Dans la nuit du 17 août, à l’hôpital de Maruggio, dans le sud de la péninsule, la Dr Sonia F.*, médecin de garde, a subi une violente agression après avoir examiné un enfant. La situation a dégénéré : insultes de la part des parents, plaquage contre un mur, coups de pied, menaces de mort… La praticienne avait été transportée aux urgences avec une épaule luxée et des spasmes liés à une crise d’angoisse. Deux jours plus tard, cette PH décide de démissionner. « J’avais déjà été agressée verbalement mais je ne l’avais jamais été physiquement, cette brutalité est insupportable, je démissionne au nom de toutes les femmes médecins qui travaillent la nuit dans des conditions épouvantables et qui ne sont pas protégées », a-t-elle confié à la presse. Toujours dans le sud de l’Italie, une autre praticienne a décidé de jeter l’éponge après avoir été agressée par un patient aux urgences.
Face à l’augmentation des agressions à l’encontre de praticiens, les syndicats de soignants réclament la mise en place d’un programme de protection avec un volet ciblé sur les femmes médecins.
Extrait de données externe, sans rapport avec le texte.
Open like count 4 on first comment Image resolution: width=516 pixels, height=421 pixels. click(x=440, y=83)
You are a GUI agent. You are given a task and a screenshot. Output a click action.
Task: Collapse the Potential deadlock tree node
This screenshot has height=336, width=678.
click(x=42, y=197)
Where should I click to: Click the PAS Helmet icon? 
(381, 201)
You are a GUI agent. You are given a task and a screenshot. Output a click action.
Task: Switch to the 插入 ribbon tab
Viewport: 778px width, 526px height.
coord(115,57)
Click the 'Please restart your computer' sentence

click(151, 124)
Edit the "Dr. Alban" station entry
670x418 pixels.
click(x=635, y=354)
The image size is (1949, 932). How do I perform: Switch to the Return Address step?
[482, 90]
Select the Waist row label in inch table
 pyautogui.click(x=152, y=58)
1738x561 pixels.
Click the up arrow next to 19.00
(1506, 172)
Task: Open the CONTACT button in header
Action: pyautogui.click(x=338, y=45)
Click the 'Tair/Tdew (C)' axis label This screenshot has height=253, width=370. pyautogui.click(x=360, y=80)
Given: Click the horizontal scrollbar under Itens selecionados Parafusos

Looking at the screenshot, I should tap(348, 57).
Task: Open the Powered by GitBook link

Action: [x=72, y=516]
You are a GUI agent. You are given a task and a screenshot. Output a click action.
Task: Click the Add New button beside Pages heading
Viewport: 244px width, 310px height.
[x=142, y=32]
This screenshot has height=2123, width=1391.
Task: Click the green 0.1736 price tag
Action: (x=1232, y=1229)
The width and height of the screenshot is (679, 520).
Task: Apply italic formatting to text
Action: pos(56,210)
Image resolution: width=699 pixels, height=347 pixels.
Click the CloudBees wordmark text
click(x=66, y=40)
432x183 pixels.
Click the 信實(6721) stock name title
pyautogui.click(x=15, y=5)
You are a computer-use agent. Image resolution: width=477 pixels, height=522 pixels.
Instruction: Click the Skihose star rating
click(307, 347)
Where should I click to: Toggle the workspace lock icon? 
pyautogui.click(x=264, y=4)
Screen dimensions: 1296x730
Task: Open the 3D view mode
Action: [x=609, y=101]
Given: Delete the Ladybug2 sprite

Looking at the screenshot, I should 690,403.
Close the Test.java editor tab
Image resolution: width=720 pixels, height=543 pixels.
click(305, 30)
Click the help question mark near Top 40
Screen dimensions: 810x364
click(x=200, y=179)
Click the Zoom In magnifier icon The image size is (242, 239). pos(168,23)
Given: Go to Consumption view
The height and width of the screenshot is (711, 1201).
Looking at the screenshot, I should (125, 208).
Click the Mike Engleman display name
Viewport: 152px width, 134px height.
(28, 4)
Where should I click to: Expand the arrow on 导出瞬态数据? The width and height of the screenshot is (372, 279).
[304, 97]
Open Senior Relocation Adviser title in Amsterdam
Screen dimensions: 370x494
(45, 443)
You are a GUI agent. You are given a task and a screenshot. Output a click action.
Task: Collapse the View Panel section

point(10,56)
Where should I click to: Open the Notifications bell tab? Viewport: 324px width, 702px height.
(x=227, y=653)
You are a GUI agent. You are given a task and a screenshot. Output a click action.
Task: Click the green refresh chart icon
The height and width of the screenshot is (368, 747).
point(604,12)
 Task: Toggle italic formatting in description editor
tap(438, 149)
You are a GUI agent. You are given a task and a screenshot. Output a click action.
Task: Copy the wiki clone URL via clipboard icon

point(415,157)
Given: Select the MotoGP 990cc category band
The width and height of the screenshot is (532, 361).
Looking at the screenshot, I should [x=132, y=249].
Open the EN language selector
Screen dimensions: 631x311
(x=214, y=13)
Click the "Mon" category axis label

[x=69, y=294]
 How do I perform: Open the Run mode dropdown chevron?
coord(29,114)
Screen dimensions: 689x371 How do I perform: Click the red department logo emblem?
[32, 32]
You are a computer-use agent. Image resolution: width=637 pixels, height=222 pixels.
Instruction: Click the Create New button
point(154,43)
Selon une enquête de l’observatoire national sur la sécurité des soignants, quelque 16 000 faits de violences ont été enregistrés en 2023 en Italie. Et 70 % des agressions concernent des femmes médecins. Un sondage réalisé par le syndicat des médecins et cadres de santé hospitaliers Anaoo-Assomed enfonce le clou en affirmant que 81 % des soignants interrogés ont déjà été agressés dans l’exercice de leur profession.
Comme en France, les syndicats parlent de « dérive dangereuse et inacceptable » en réclamant la mise en place de système de protection pour les blouses blanches. « Allons-nous être obligés de demander des ports d’arme pour nous défendre ? », interpelle le Dr Ludovico Abbaticchio, médecin à Bari et président du Syndicat national des médecins italiens (Smi).